* Problem set *
1. In the commentary on the French and Greek elections, which French president was one of the authors of the EU pact imposing strict debt limits?
2. Pick up the commentary on the French and Greek elections and fiscal responsibility after its last sentence and keep writing.

Given passage Block Start

I believe in democracy and in the wisdom of ordinary people to make good decisions when they have all the information and understand the situation.
These are core principles for me, so I found them challenged last week when voters in France and Greece acted in a way that seemed to clearly demonstrate otherwise. With much of Europe facing massive debt crises, and having agreed to abide by strict debt limits under terms of the European Union fiscal pact, French and Greek voters elected new governments that vowed to defy planned spending cuts and reject the debt limits.
This is especially egregious in Greece, which is supposed to be adhering to terms of an EU-sponsored bailout but cannot get its spending policies under control to save its life – and let there be no doubt, that’s what’s at stake here. Greece has built up so much debt bankrolling its welfare state, and has caused so much government dependence, it endured riots when it reached the inevitable point when the government had to admit it could no longer continue its reckless spending.
France is not in as much trouble, but in some ways the French election result is even more troubling because French President Nicolas Sarkozy was one of the authors of the EU pact imposing the strict debt limits. The election of socialist Francois Hollande represents a rejection of the very idea of fiscal responsibility and leaves Germany in the precarious position of championing spending restraint and limits on debt while sentiment throughout the Eurozone seems to be moving entirely in the opposite direction.
What is going on here? Is my faith in people misplaced? And have I been wrong to express as much faith in the people of the United States – when we too face huge fiscal challenges and there seems to be little support for reform of the spending and entitlement programs that are driving the crisis?
I do not believe my faith in We the People is misplaced, but I do believe it’s important to remember the whole equation. The people will make good decisions when they have all the information and understand the situation. To the extent that people rely on politicians and the mainstream media to get their information – Houston, we have a problem.
Quite simply, it seems to be the modus operandi of the political class just about everywhere (and I include the mainstream media when I talk about the political class) to downplay the fiscal problems brought on by excessive government spending. To them, there is no problem that more government outlays cannot solve, and if there is not enough money on hand, it’s just because the people are too resistant to higher taxes.

Given passage Block End
Dataset excerpt Block Start

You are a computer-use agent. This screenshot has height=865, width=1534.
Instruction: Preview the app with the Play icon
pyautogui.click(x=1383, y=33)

Dataset excerpt Block End

* Responses for each task *
1. Nicolas Sarkozy.

2.
As a case in point, the Associated Press reported on May 13 about the serious crisis facing the state of California, which finds itself $16 billion in debt. AP reporter Judy Lin offered a classic mainstream media take on the matter, saying the situation “will force severe cuts to schools and public safety if voters fail to approve tax increases in November, Gov. Jerry Brown said Saturday.” (Emphasis mine.)
According to the AP, voter refusal to accept even higher taxes will mean the public, not the free-spending politicians, has failed. The real failure, of course, rests in the hands of public officials who not only refuse to limit their own spending, but also refuse to be honest with the public about the situation.
Let me give you a perfect example that’s been in the news in recent weeks. You may have heard that interest rates on student loans are scheduled to double automatically unless Congress acts to rescind the increase. Democrats are screaming bloody murder and demanding that Republicans support a measure to keep the interest rates where they are. What they don’t tell you is that Democrats put the scheduled increase in place five years ago, and the reason they did so was so they could claim the original lowering of the rate would not explode the deficit over the long term. They do the same thing with physician reimbursements for Medicare. The long-term plan always calls for a huge cut in the reimbursements, and they use this to claim that deficits in the “out years” will go down. But when the time comes for the spending cuts to happen, or for the interest rates to double, they always stop it from occurring.
That’s how politicians put projections in front of the public that make the situation look less dire than it really is. The worst example comes from Obamacare – big surprise, right? – in which Democrats counted $500 billion as a “spending cut,” then counted the same $500 billion as money to fund the program. The mainstream media were well aware of this deception, but did not call Obamacare supporters out on it.
It’s hard to blame to voters for the decisions they make when politicians hide the truth from them, and the media – which are supposed to hold politicians accountable for what they say and what they do – instead act as their propaganda ministry, assisting in the deception by ignoring the worst of their dishonesty.
Having said that, voters have to look harder and more critically at the information they’re being given. It has to be the responsibility of the public to be better informed and less willing to accept the party line of the political class and its media enablers. I still believe that the people will make the right decisions if they have all the information and understand the situation. In France and Greece, that did not happen this week because the people obviously don’t understand the stakes.
The people of the United States can and will do better. I refuse to believe otherwise.